Delhi without the rains is deserted dust rising from the
asphalt. A stifling heat so complete it bears down without discrimination or
mercy. Hotter than an eight percent growth rate, it is a blinding white light
that reflects a city on its hustle. All at once fighting to eat and chasing
every latest fashion with a consumerism that would put New York City to shame.

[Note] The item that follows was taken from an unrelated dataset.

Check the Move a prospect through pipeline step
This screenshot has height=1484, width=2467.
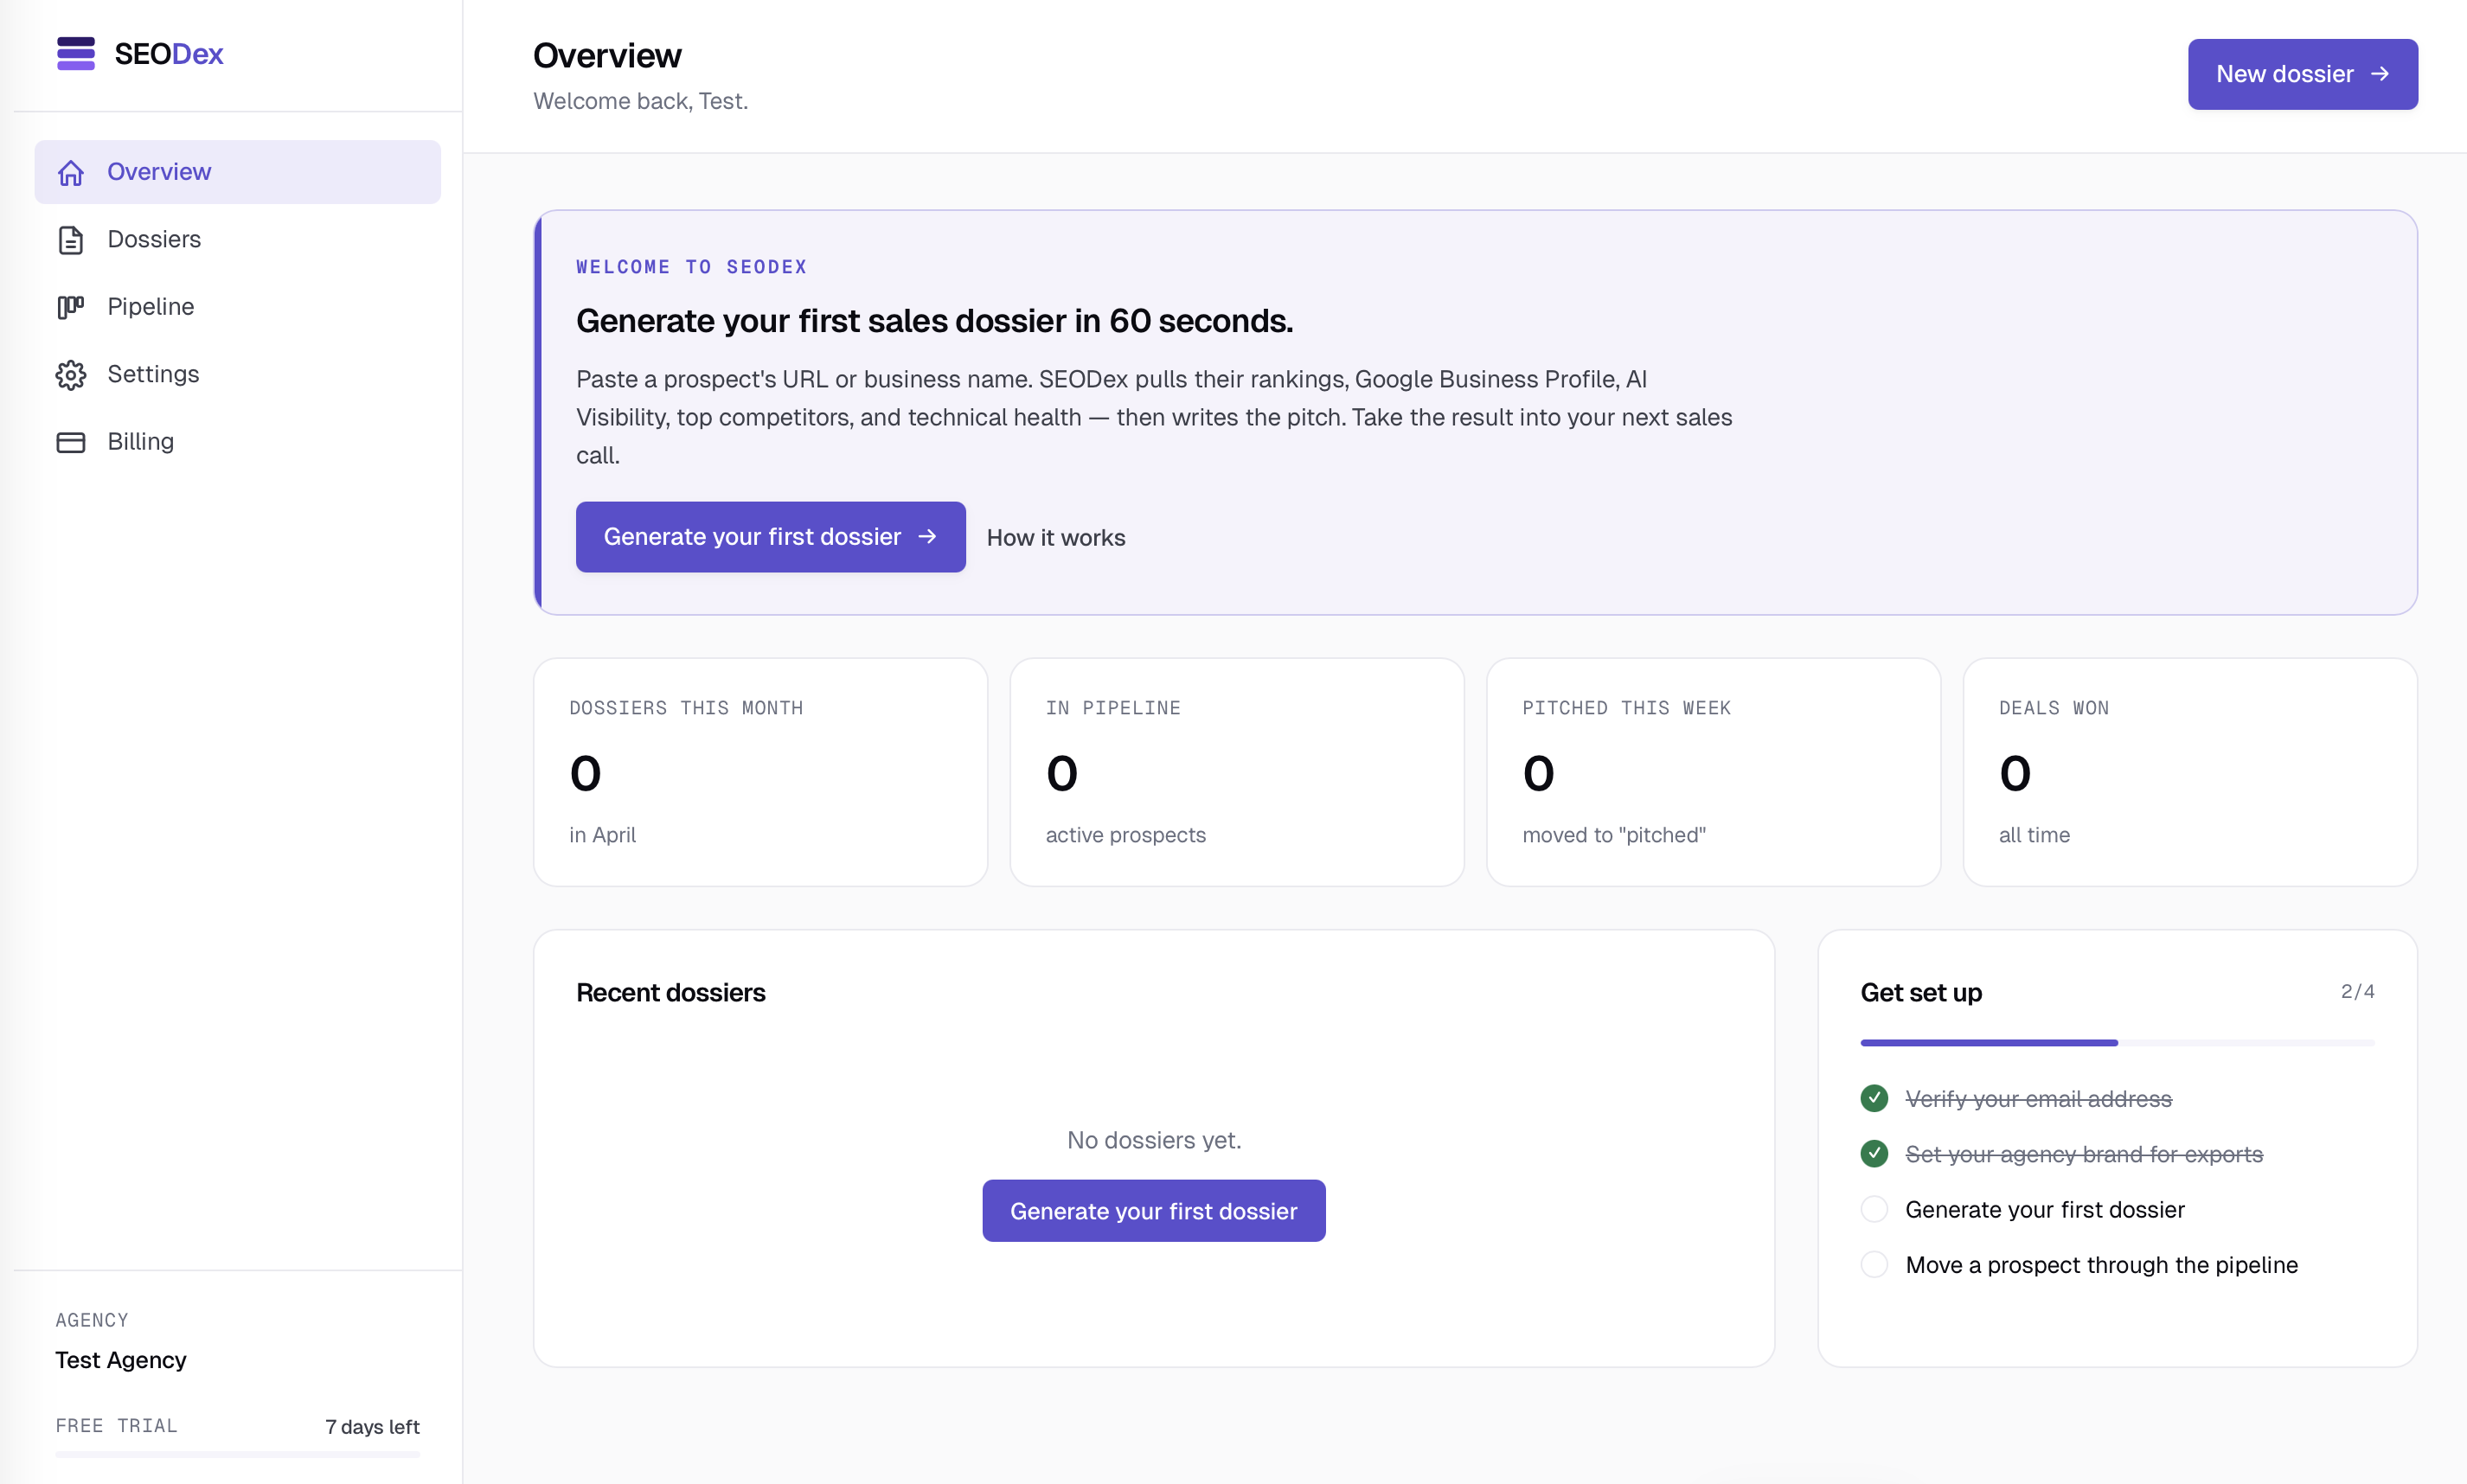click(x=1874, y=1264)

Delhi without the rains is coming home the first night to
find the plastic of your toothbrush melted. Its three baths a day, where the water from
the tap is always hot – percolating in metal pipes for hours at a time. It’s the
ruin of the Fair and Lovely – and once more turning the color of the earth from
the sun kiss, a welcome reminder to confused travelers returning from distant
shores.
It means walking through a ceaseless cloud of hot air expectant
with humidity. In an ancient city the monuments from the past pop up without
warning. And despite the ubiquitous warmth, the beads of sweat that suddenly
appear take you by surprise. They trickle down your forehead in a perpetual
stream, tracing the shape of your upper lip. You never realized your body could
pour buckets of sweat. Sweat that stealthily runs down your back, clinging to
your clothes.
Perpetually damp, it’s only the privilege of air-conditioned
rooms that bring the controlled climate you have known. And when then
electricity goes, it means sleeping on the terrace like you did as a child on
strange summer adventures in the houses your parents told you they grew up in. The
distant hum of generators reverberating off the cooler stone below, gently
lulling you to asleep.
Delhi without the rains is the buildup before the burst. Above, the clouds quietly congregate. With
eyes tilted skyward our gaze carries the hopes for our collective stupor to
shift: from an intense malaise to an outpouring of gratitude.

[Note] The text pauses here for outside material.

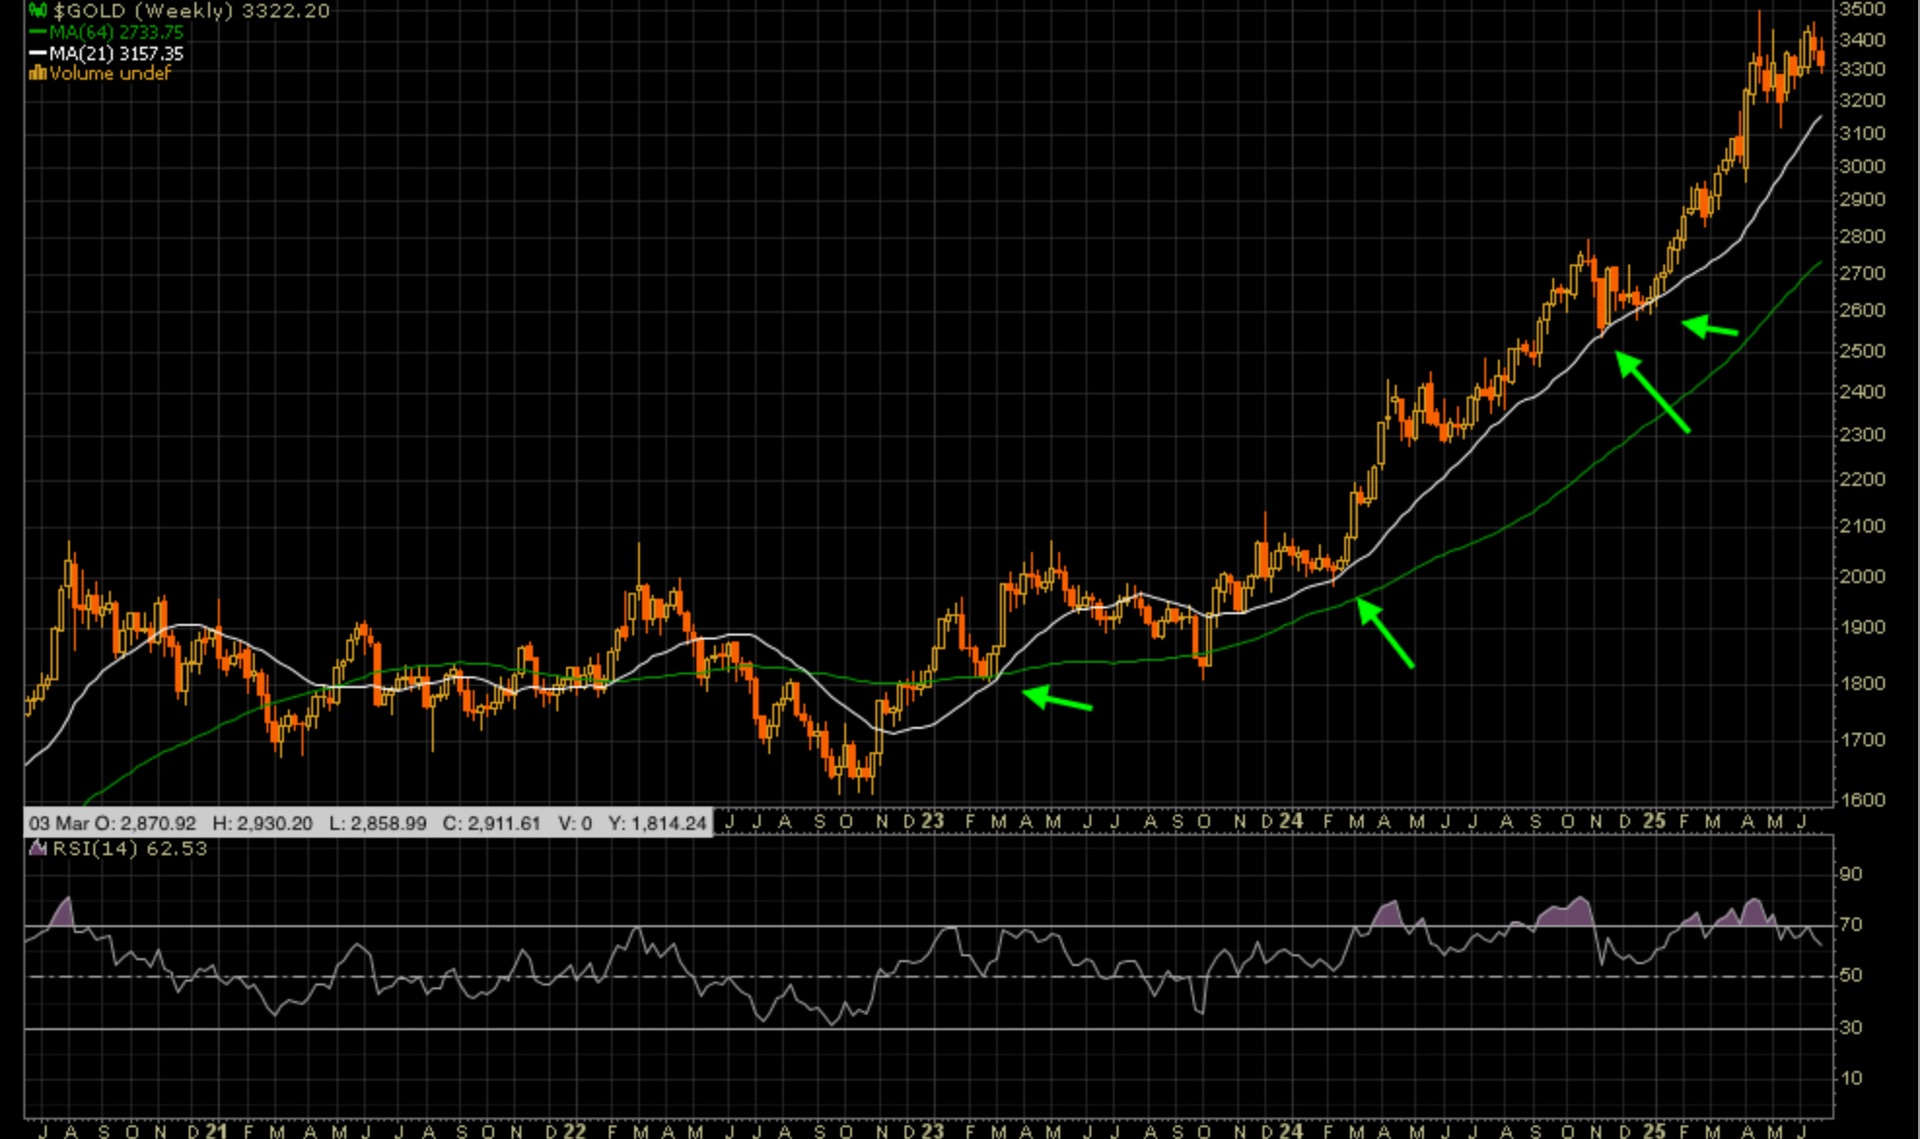
Task: Click the purple RSI(14) indicator icon
Action: coord(38,848)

And with these final keystrokes, it begins first as a
drizzle. Yet within minutes the downpour has become torrential. Before you know
it, the rain has ceased to fall downwards. It whips like the wind, horizontally
pulling everything in its path, bringing down trees and telephone poles. If only it will last. If only it will return
again tomorrow.
And so Delhi remains what it was and always has been. A house where my Nanima consistently chastises
me for not taking one more roti, not having one more spoon of dal, for never
eating enough. A resting place along the
journey where I ensure the flicker of the TV alternates between reruns of the Mahabharat and kitschy Bollywood music
videos. It is, amidst the chaos, a repeated site of reflection. A reminder of
yet another opportunity to make sense of these thoughts and these words and
these footsteps that only move forward.